- [Exercise]:
Please reproduce the film passage below word for word, from "This scene certainly" to "money and greed.".

- [Page text]:
The case being investigated involves a secret group of ruffians carrying out orders from an unknown boss whom gives orders in a room while shrouded unseen behind an ominous curtain.
The men carry out the orders without hesitation, whether it is robbery or murder, threatened that if they fail to follow orders death is imminent.
While all this is taking place Thomas Kent reluctantly joins the group, after having a hard time finding work, as seen in a flashback scene which shows Kent unemployed and mightily disgruntled in a hall for finding citizens jobs.
This scene certainly reflects the desperation and turmoil of the time which had seen the shadow the Great Depression.
Cleverly, The Testament of Dr mabuse
isn't just a mystery psychological thriller, it is a love story.
Kent meets Juwelen-Anna while down on his luck and looking for work, and confides in her as he becomes reluctant to go along with the others who engage in heinous activities for money and greed.

- [Information shown]:
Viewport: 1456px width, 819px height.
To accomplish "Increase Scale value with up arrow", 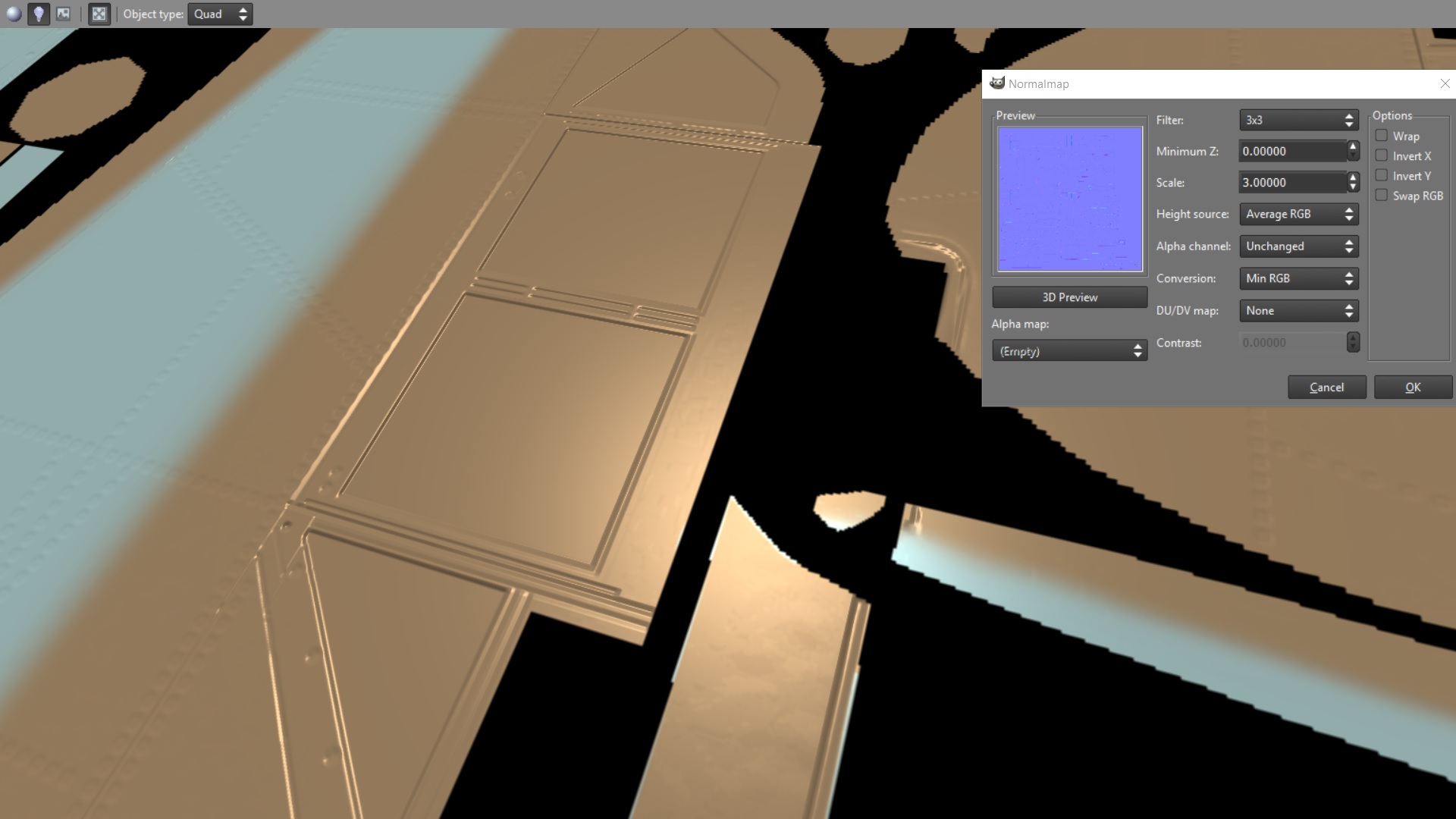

- [Solution to this problem]:
This scene certainly reflects the desperation and turmoil of the time which had seen the shadow the Great Depression.
Cleverly, The Testament of Dr mabuse
isn't just a mystery psychological thriller, it is a love story.
Kent meets Juwelen-Anna while down on his luck and looking for work, and confides in her as he becomes reluctant to go along with the others who engage in heinous activities for money and greed.